Se voltarmos às eleições de 2016 nos EUA, eu apoiei Bernie Sanders contra Hillary Clinton. Eu sou uma feminista. Você acha que eu achei incrível ter mais um homem branco na Casa Branca? Mas o mais importante para mim, naquele momento, era o que Bernie e Hillary representavam. Para ser honesta, as feministas estavam divididas e também existiu esse tipo de debate que surgiu agora no Brasil.


Fraser vê como um erro o foco 'apenas na questão identitária' - foto: reprodução

Nós tivemos a experiência de eleger o primeiro presidente negro dos EUA, Barack Obama, e foi um momento de muita esperança, mas que se tornou uma grande decepção. Isso mostra os limites sobre essa discussão de ter que eleger um político que apenas pareça você fisicamente.

Claro que seria incrível ter uma pessoa negra e tenho certeza que há muitos negros e negras qualificados para serem indicados para o STF no Brasil. Mas, eu diria que focar exclusivamente na questão identitária é um problema.

BBC News Brasil - Discussões sobre as escolhas no STF baseada em diversidade também fazem surgir críticas sobre a suposta “americanização” da política brasileira, cada dia mais influenciada e pautada pelos debates e formas dos EUA. A senhora acredita nisso?

Fraser - Eu não tenho certeza. Vocês ao menos têm um partido dos trabalhadores, coisa que não temos por aqui (risos). Eu diria que o que ocorre em todo lugar é a influência das redes sociais e da tecnologia na comunicação política.

Isso é uma mudança no jogo e, com certeza, tem um efeito gigantesco. Se você me perguntar o que fez Trump ter a possibilidade de capitalizar os efeitos negativos do neoliberalismo na classe trabalhadora, eu responderia a mudança radical na estrutura da mídia e na comunicação política.

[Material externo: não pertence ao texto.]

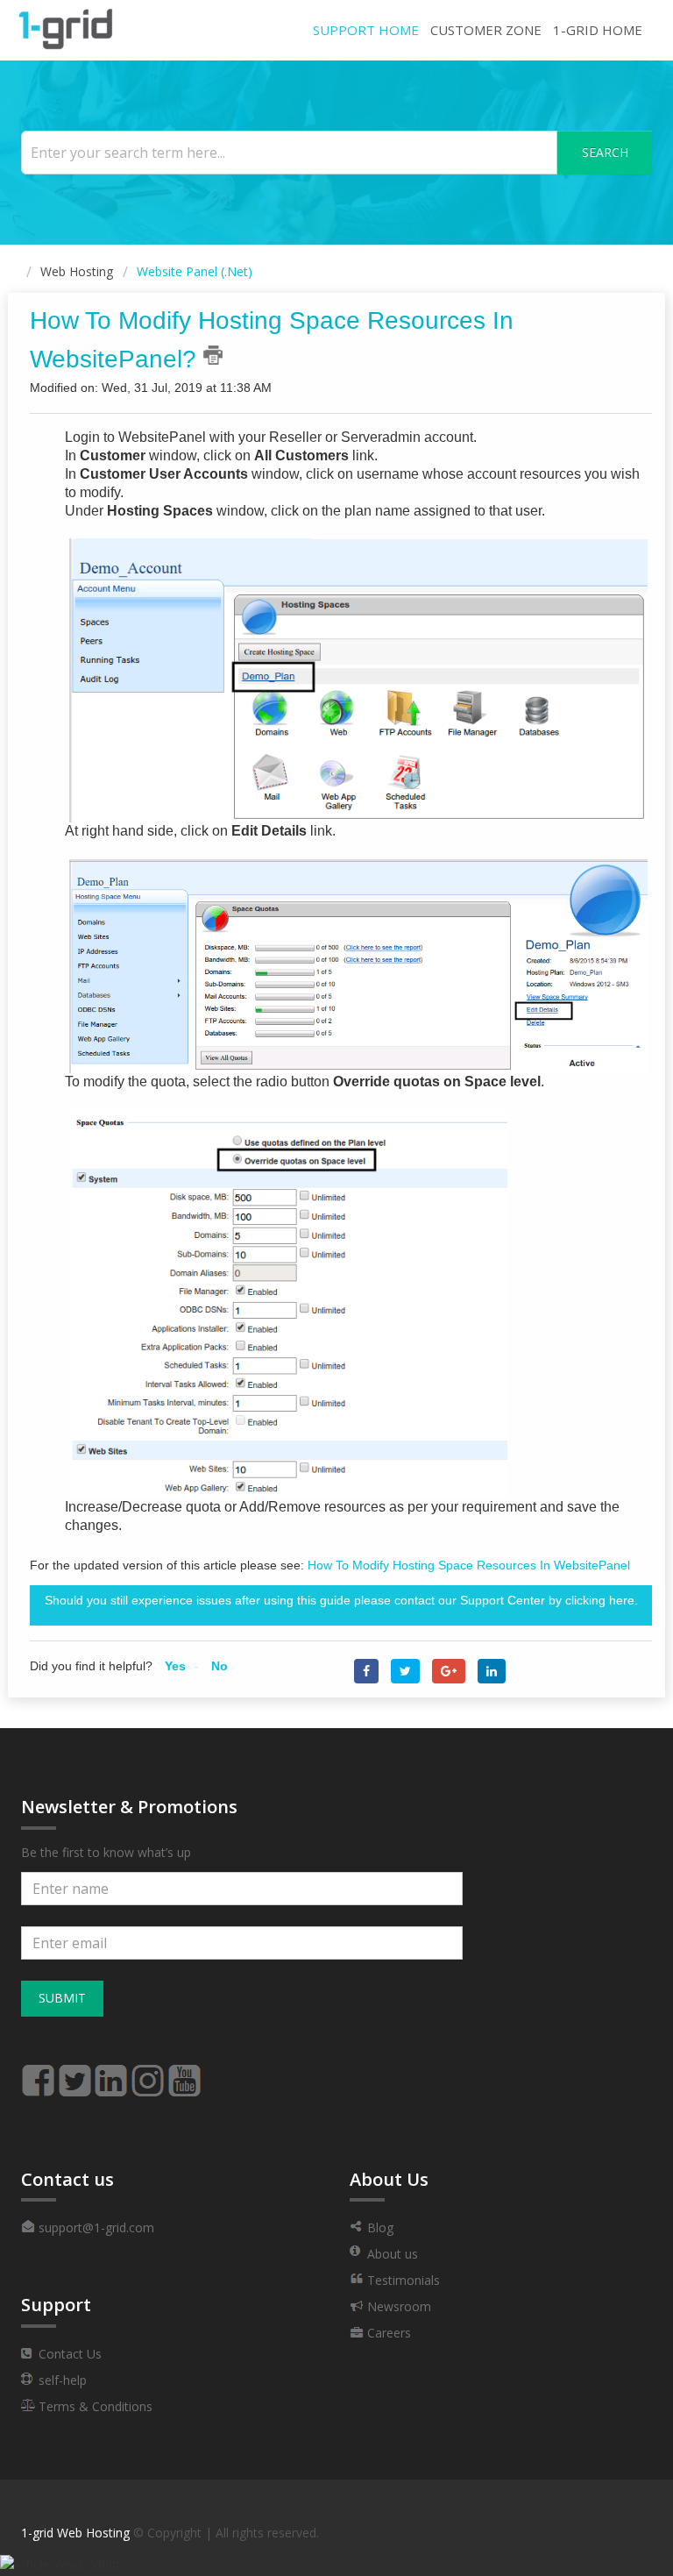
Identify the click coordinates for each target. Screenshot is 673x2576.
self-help (61, 2380)
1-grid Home (597, 30)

O que começou lá atrás, com a rádio, depois TVs como a Fox News, se transformou para as redes sociais. Agora, temos um mundo estranho da não-comunicação, fatos alternativos, etc. Discutimos os depoimentos de Trump para a Justiça, mas nas redes a população se divide como eles enxergam isso.

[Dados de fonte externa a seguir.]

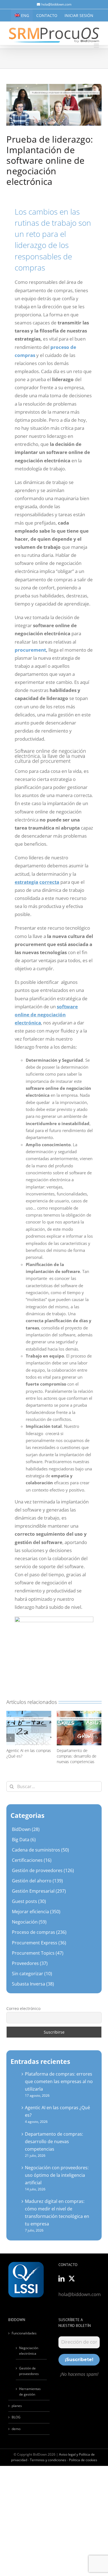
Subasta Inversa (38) (33, 1984)
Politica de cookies (83, 2460)
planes (17, 2405)
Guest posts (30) (29, 1901)
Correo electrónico (23, 2008)
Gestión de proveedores (29, 2371)
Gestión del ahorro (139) (37, 1881)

Não sei se as coisas são exatamente assim no Brasil, mas claramente podemos ver como a tecnologia também impacta a política por aí. Quando essa tecnologia de transformação encontra a deterioração das condições de vida da população, coisas como a eleição de Trump, que é um gênio da comunicação e da demagogia, podem ocorrer. Então espero que o Brasil consiga escapar dessa espiral.